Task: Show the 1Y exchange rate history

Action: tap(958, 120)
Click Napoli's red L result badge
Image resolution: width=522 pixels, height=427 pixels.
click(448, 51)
◆ ◆ ◆ ◆
◆ What you need to do:
List every line in the listing above that contains the word "Task".

◆ Output:
Task: Show the 1Y exchange rate history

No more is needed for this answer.